§ Passage
──────────────────────────────

Direct mailers are up in arms and banding together as the United States Postal Service (USPS) circles a potential exigent rate increase for 2014. With the USPS Postal Board of Governors set to convene on Sept. 5 and expected to discuss a possible path toward solvency, periodical publishers are preparing to argue against what they believe is an additional financial burden.
“This is not a bluff on behalf of the postal service,” says James Cregan, executive vice president, government affairs, for the MPA—The Association of Magazine Media, in a phone interview. “Among knowledgeable people working within the mailing industry, it’s commonly known that this exigent rate increase is very much on the table.”
According to Cregan, Washington, D.C. insiders are expecting the USPS to pursue an exigent rate increase of up to 10 percent across the board for magazines, effective Jan. 2014. The estimated figure is based on precedent set by the 2010 filing in which the USPS requested a 5.5 percent across the board rate increase for all mailers plus 3 percent for magazines and catalogues, which they claimed were not covering their full costs, and an added adjustment for inflation. The unexpected cost is a huge budgetary consideration for subscription-based periodicals that rely on mail on the ground for circulation distribution.
With financial burdens already heavy, contentious debates underway and possible legal battles on the horizon, fears over an exigent filing are greatly affecting how hundreds of periodicals are examining their bottom lines.
Burdening Print Models
An exigent rate increase is a game changer by design for direct mailers as they are forced to bear a higher financial burden, above and beyond the expected annual rate adjustment for inflation, which is capped by the Consumer Price Index (CPI).
Since the passing of the Postal Accountability and Enhancement Act in 2006, mailers, to some degree, have been able to account for adjustments in inflation. For subscription-based periodicals, especially those that have struggled in a post 2008-recession era, this has allowed for some preparation to deal with increasing costs. Exigent rates were originally created to offer the USPS flexibility when facing “exceptional or extraordinary” circumstances like terrorist attacks or natural disasters. It is therefore at the discretion of the USPS to file and the Postal Regulatory Commission (PRC) to accept.

──────────────────────────────

§ Data extract
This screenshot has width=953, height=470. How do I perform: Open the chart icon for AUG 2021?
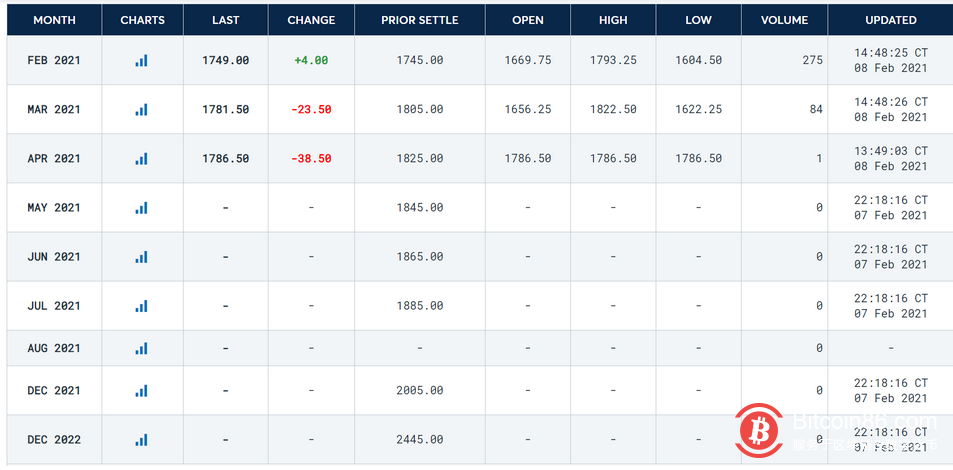(142, 348)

──────────────────────────────

§ Problems to solve
1. Answer these questions from the article on the postal rate increase:
(a) On what date is the USPS Postal Board of Governors set to convene?
(b) What across-the-board rate increase for all mailers did the USPS request in its 2010 filing?
(c) In what year was the Postal Accountability and Enhancement Act passed?
2. Continue the article on the postal rate increase from the point where it stops.

§ Expected responses
1.
(a) Sept. 5
(b) 5.5 percent
(c) 2006

2.
Cregan, a Washington, D.C. attorney serving as the MPA’s legal counsel, has previously litigated on behalf of the MPA in major cases before the PRC. Most recently, he organized and led an ad hoc coalition of mailers—The Affordable Mail Alliance (AMA)—to defeat a previous USPS filing for an exigent rate increase in 2010. The AMA is composed of over 1,000 companies and trade associations and has been reactivated in order to campaign against an expected exigent filing in September. Cregan contends the AMA’s priority is to halt an exigent filing, but if unsuccessful, the association is ready to petition the courts.
“The possibility of magazines on the brink deciding to move to a digital format, being pushed that way in response to a rate increase, is not an extraordinary circumstance,” argues Cregan. “It’s something the postal service should have planned for already.”
The Alliance for Audited Media (AAM) reported 3.3 percent of total circulation for consumer magazines stems from growing digital subscriptions in the first half of 2013 for the 390 audited U.S. consumer titles, while overall magazine subscriptions fell flat. Still, the AAM reported an uptick and steady growth potential for various periodical divisions, meaning the print-subscription model is still viable and cannot be removed from the equation entirely.
Exigent Rate Effects
The MPA says that magazines spend about $3 billion annually on postage. With the addition of a 10 percent increase, the industry would now be on the hook for $300 million in unplanned costs in 2014. The MPA is concerned that the added monetary drain could force publishers to move toward digital or even shutter titles. Any dips in print circulation would decrease the overall volume of mail, hurting an already wounded USPS.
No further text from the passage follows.